• What is being asked
How many lines of the listing below contain "dropdown"? State the number alone.

• Data
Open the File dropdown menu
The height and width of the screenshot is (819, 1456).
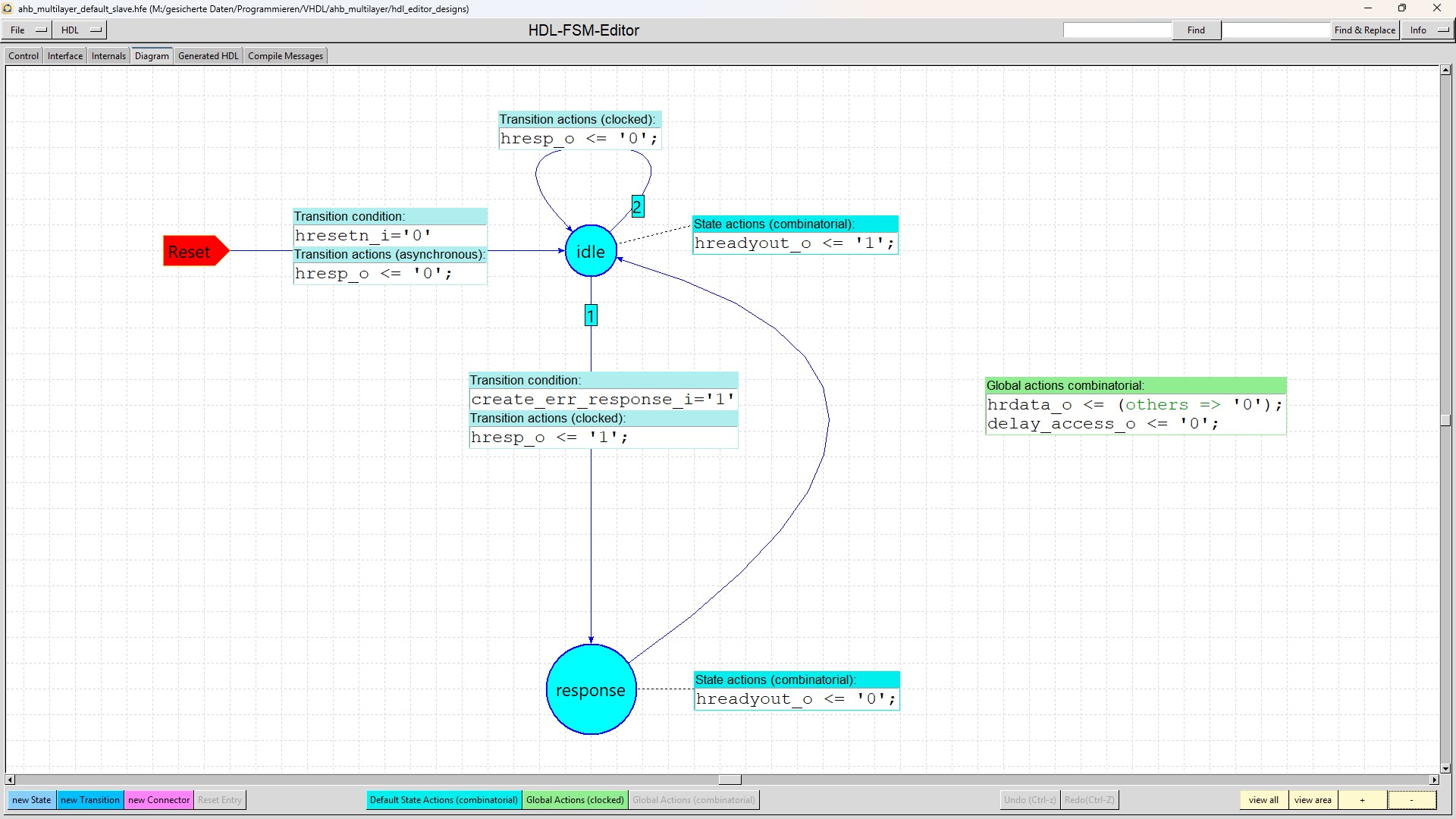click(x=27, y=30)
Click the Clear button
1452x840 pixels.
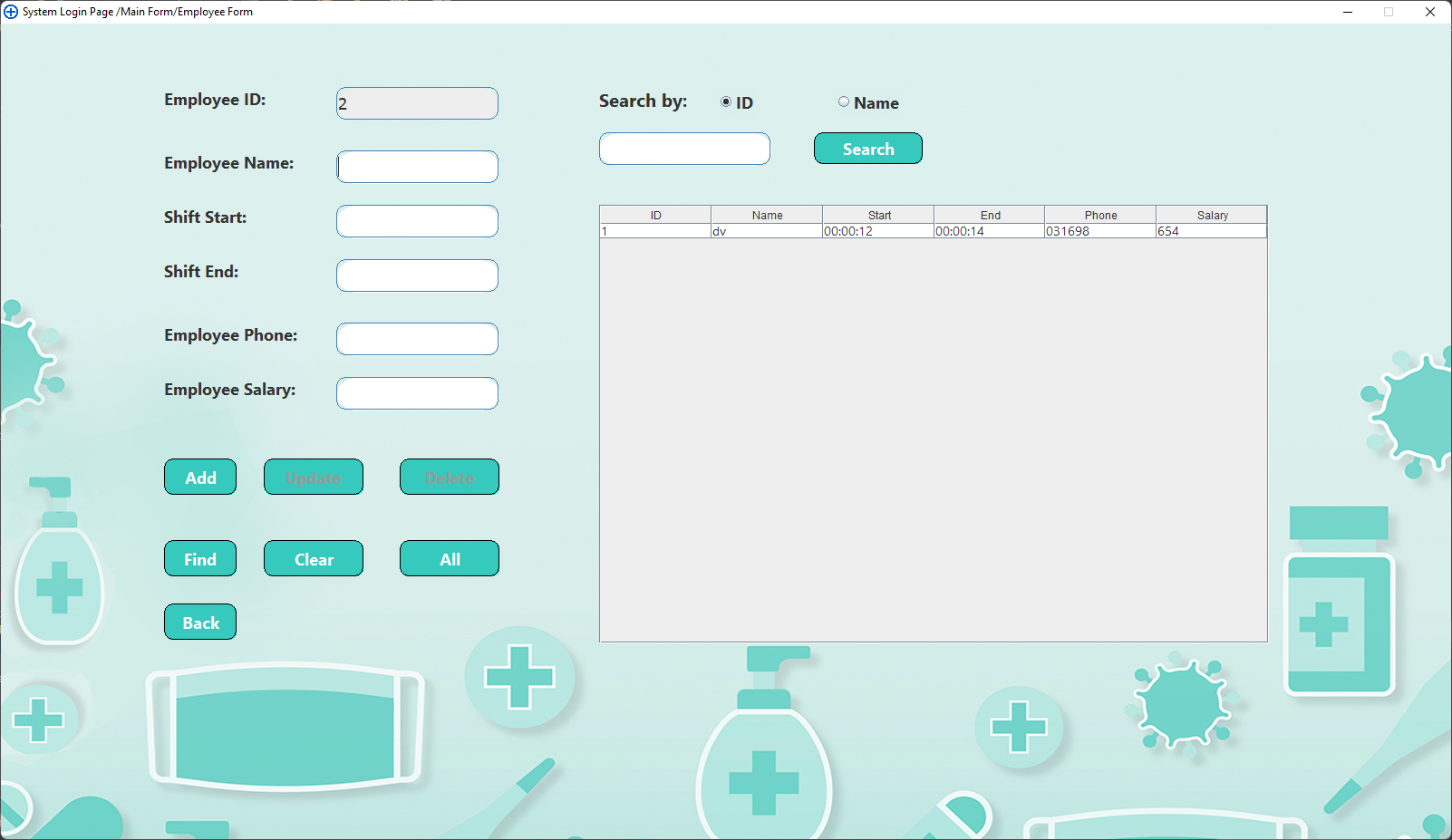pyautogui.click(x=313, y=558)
---
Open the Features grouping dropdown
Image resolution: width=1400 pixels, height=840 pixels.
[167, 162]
--
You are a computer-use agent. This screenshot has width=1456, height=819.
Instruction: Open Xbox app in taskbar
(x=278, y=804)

• Solution to this task
2